Start of Block

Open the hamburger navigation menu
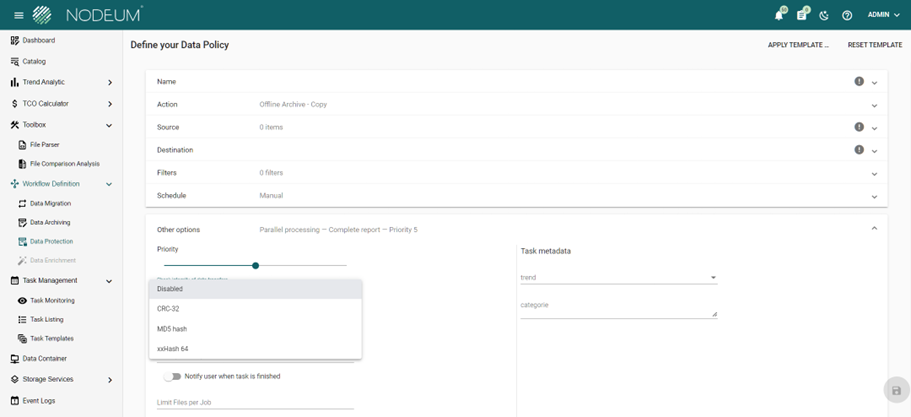click(x=18, y=15)
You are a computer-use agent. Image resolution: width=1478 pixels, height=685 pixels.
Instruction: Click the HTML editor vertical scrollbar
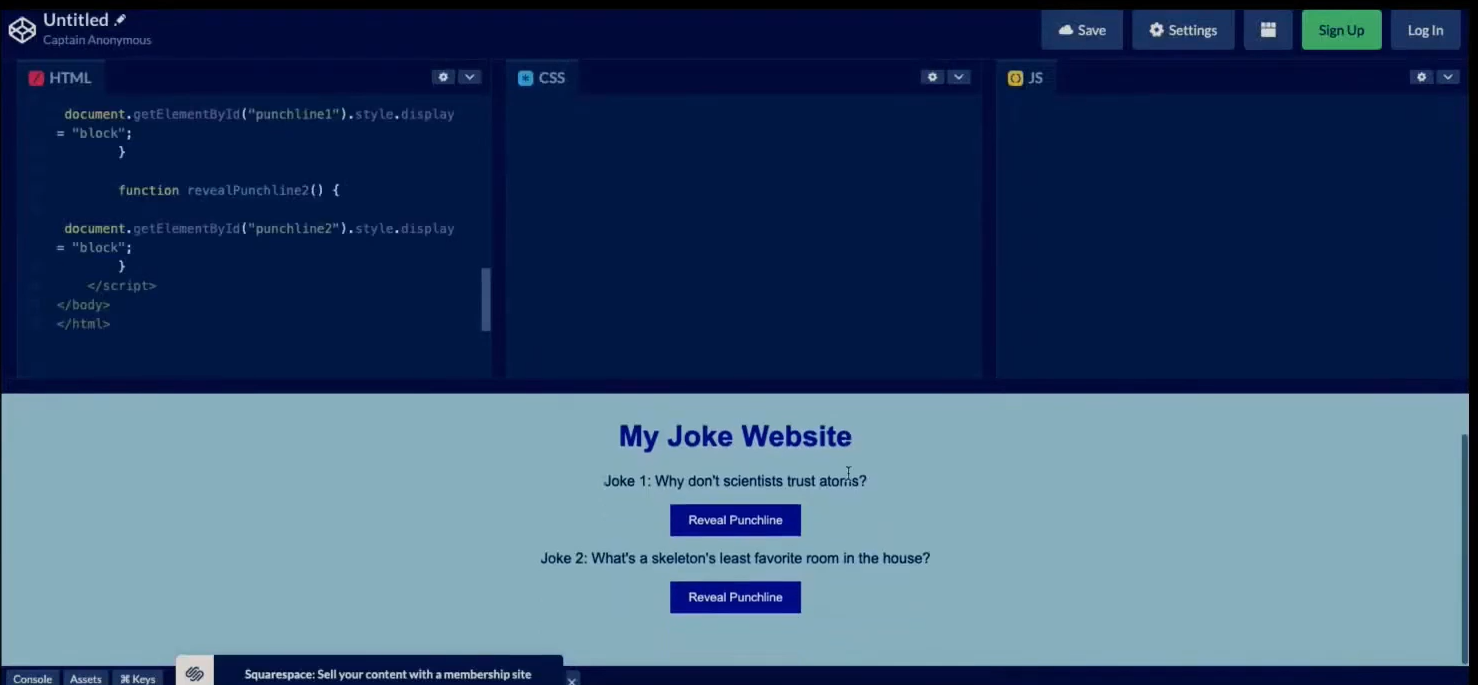point(486,299)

End of Block

▸ **ACTION ITEM**
The copy must reproduce every entry exactly while excluding all pictures.

▸ **RESPONSE TO THIS EXERCISE**
Open the hamburger navigation menu
click(x=18, y=15)
You are a computer-use agent. Image resolution: width=1478 pixels, height=685 pixels.
Instruction: Click the HTML editor vertical scrollbar
point(486,299)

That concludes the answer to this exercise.